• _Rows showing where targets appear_
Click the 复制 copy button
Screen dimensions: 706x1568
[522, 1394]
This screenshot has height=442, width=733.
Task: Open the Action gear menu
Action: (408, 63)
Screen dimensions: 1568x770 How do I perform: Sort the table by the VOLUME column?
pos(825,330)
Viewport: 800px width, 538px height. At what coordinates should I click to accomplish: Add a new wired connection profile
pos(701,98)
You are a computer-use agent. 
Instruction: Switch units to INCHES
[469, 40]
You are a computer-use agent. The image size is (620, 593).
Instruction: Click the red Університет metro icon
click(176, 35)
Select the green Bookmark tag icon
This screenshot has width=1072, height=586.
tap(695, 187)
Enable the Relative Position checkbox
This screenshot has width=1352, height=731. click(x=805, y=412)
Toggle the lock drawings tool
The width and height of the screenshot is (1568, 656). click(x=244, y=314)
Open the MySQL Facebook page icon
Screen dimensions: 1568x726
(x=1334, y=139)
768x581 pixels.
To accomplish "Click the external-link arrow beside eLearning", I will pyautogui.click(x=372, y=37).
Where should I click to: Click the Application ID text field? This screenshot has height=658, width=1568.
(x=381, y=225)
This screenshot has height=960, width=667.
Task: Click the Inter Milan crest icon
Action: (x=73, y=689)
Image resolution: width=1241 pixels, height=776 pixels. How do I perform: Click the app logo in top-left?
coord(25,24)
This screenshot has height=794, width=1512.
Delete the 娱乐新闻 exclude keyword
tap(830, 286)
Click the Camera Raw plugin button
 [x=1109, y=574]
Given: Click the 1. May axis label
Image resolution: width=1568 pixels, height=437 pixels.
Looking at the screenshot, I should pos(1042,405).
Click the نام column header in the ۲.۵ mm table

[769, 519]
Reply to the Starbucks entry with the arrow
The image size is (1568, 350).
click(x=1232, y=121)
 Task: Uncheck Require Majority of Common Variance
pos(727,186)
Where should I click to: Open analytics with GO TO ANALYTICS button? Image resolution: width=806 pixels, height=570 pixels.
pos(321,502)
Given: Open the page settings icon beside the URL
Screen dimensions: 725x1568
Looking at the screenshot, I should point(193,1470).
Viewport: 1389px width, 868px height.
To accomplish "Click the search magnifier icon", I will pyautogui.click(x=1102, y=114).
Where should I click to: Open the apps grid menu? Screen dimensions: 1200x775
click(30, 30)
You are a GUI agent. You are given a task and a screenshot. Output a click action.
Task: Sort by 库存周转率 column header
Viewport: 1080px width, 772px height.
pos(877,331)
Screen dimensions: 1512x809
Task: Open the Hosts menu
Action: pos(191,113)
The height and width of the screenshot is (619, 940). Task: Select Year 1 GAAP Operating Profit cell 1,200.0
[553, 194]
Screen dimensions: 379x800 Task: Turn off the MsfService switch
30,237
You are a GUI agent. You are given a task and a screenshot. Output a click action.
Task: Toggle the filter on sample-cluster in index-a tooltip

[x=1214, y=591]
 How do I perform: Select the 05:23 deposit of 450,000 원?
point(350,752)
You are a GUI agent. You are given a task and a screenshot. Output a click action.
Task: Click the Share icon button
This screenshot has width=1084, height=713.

• _Exercise aim_
Copy out every line of the records above word for word.

• _Output for this task_
Click the 复制 copy button
Screen dimensions: 706x1568
[522, 1394]
This screenshot has height=442, width=733.
Task: Open the Action gear menu
Action: (408, 63)
Screen dimensions: 1568x770 How do I perform: Sort the table by the VOLUME column?
pos(825,330)
Viewport: 800px width, 538px height. At what coordinates should I click to accomplish: Add a new wired connection profile
pos(701,98)
You are a computer-use agent. 
Instruction: Switch units to INCHES
[469, 40]
You are a computer-use agent. The image size is (620, 593).
Instruction: Click the red Університет metro icon
click(176, 35)
Select the green Bookmark tag icon
This screenshot has width=1072, height=586.
tap(695, 187)
Enable the Relative Position checkbox
This screenshot has width=1352, height=731. click(x=805, y=412)
Toggle the lock drawings tool
The width and height of the screenshot is (1568, 656). click(x=244, y=314)
Open the MySQL Facebook page icon
Screen dimensions: 1568x726
(x=1334, y=139)
768x581 pixels.
To accomplish "Click the external-link arrow beside eLearning", I will pyautogui.click(x=372, y=37).
Where should I click to: Click the Application ID text field? This screenshot has height=658, width=1568.
(x=381, y=225)
This screenshot has height=960, width=667.
Task: Click the Inter Milan crest icon
Action: (x=73, y=689)
Image resolution: width=1241 pixels, height=776 pixels. How do I perform: Click the app logo in top-left?
coord(25,24)
This screenshot has height=794, width=1512.
Delete the 娱乐新闻 exclude keyword
tap(830, 286)
Click the Camera Raw plugin button
 [x=1109, y=574]
Given: Click the 1. May axis label
Image resolution: width=1568 pixels, height=437 pixels.
Looking at the screenshot, I should pos(1042,405).
Click the نام column header in the ۲.۵ mm table

[769, 519]
Reply to the Starbucks entry with the arrow
The image size is (1568, 350).
click(x=1232, y=121)
 Task: Uncheck Require Majority of Common Variance
pos(727,186)
Where should I click to: Open analytics with GO TO ANALYTICS button? Image resolution: width=806 pixels, height=570 pixels.
pos(321,502)
Given: Open the page settings icon beside the URL
Screen dimensions: 725x1568
Looking at the screenshot, I should point(193,1470).
Viewport: 1389px width, 868px height.
To accomplish "Click the search magnifier icon", I will pyautogui.click(x=1102, y=114).
Where should I click to: Open the apps grid menu? Screen dimensions: 1200x775
click(30, 30)
You are a GUI agent. You are given a task and a screenshot. Output a click action.
Task: Sort by 库存周转率 column header
Viewport: 1080px width, 772px height.
pos(877,331)
Screen dimensions: 1512x809
Task: Open the Hosts menu
Action: pos(191,113)
The height and width of the screenshot is (619, 940). Task: Select Year 1 GAAP Operating Profit cell 1,200.0
[553, 194]
Screen dimensions: 379x800 Task: Turn off the MsfService switch
30,237
You are a GUI agent. You are given a task and a screenshot. Output a click action.
Task: Toggle the filter on sample-cluster in index-a tooltip

[x=1214, y=591]
 How do I perform: Select the 05:23 deposit of 450,000 원?
point(350,752)
You are a GUI agent. You are given a task and a screenshot. Output a click action.
Task: Click the Share icon button
This screenshot has width=1084, height=713.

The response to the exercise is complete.